[Texte du document]:
--

Deux années qu’elle lui passait sous le nez. Deux belles saisons, à multiplier les podiums, qui laissaient néanmoins un goût amer. En octobre dernier, Anouck Jaubert remportait finalement le classement général de la Coupe du monde de vitesse 2017. Enfin, la consécration pour l’une des grimpeuses les plus rapides du monde.
Deux ans qu’elle était à portée de main, juste aux bouts de ses doigts. Mais cela faisait deux ans aussi que cette victoire lui échappait, dans les derniers moments du circuit de Coupe du monde. « A croire qu’elle n’était pas encore tout à fait prête, témoigne Sylvain Chapelle, l'entraîneur national de la vitesse. Les années précédentes, Anouck avait parfois du mal à s’adapter aux différents murs des compétitions. Comme un manque de confiance en elle. Je crois que sur cette saison, nous avons réglé le problème. Cela dit, n’oublions pas qu’à ce niveau d’excellence, la concurrence est rude. Elles sont trois grimpeuses à grimper dans les mêmes cadences et à se partager régulièrement le podium. »

--

[Consigne]:
Réécrivez le passage du texte sur Anouck Jaubert allant de "Deux années qu’elle" à "rapides du monde.", en remplaçant "podiums" par "médailles".

[Données disponibles]:
--

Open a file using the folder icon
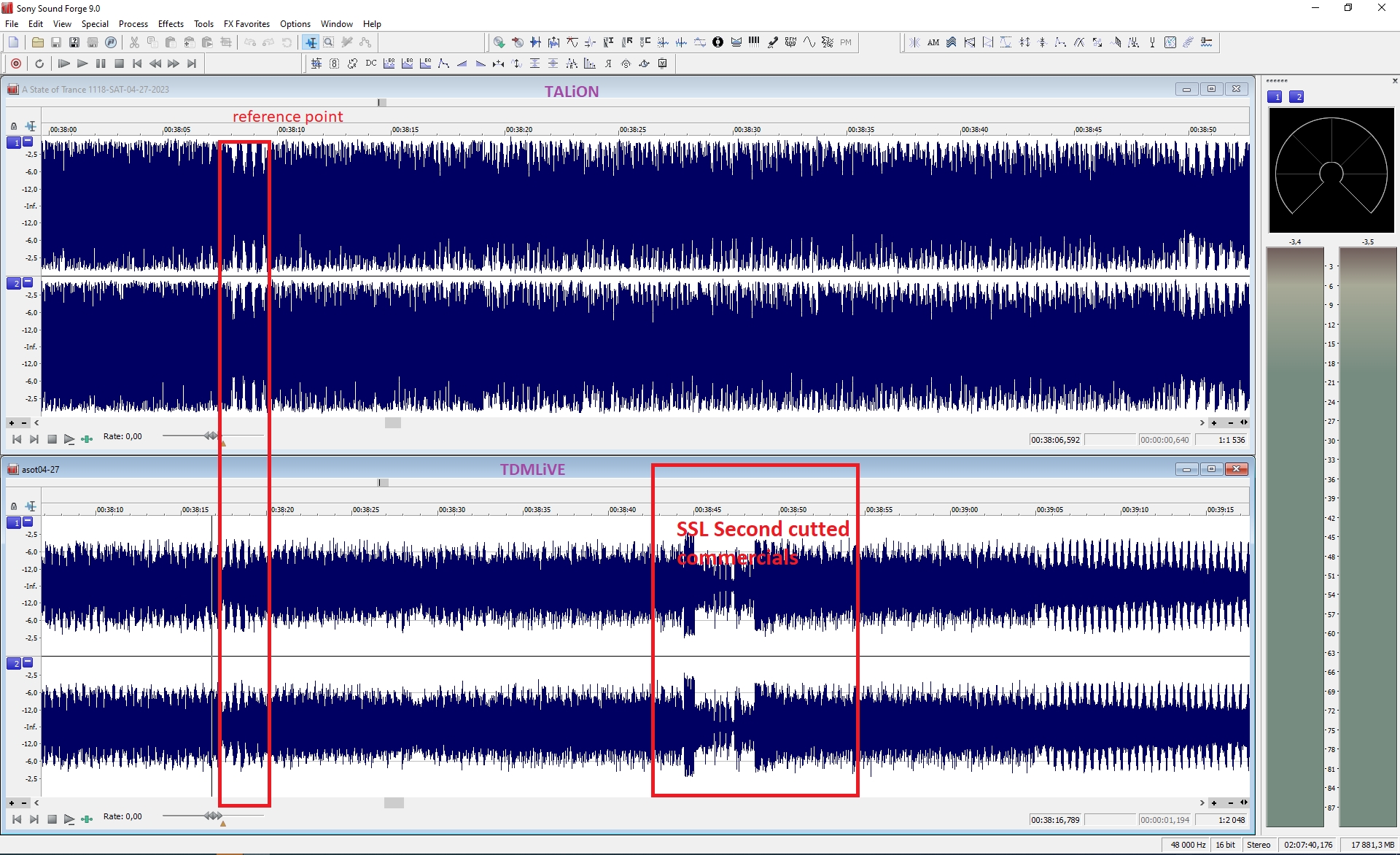Viewport: 1400px width, 855px height. [37, 42]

--

[Réponse attendue]:
Deux années qu’elle lui passait sous le nez. Deux belles saisons, à multiplier les médailles, qui laissaient néanmoins un goût amer. En octobre dernier, Anouck Jaubert remportait finalement le classement général de la Coupe du monde de vitesse 2017. Enfin, la consécration pour l’une des grimpeuses les plus rapides du monde.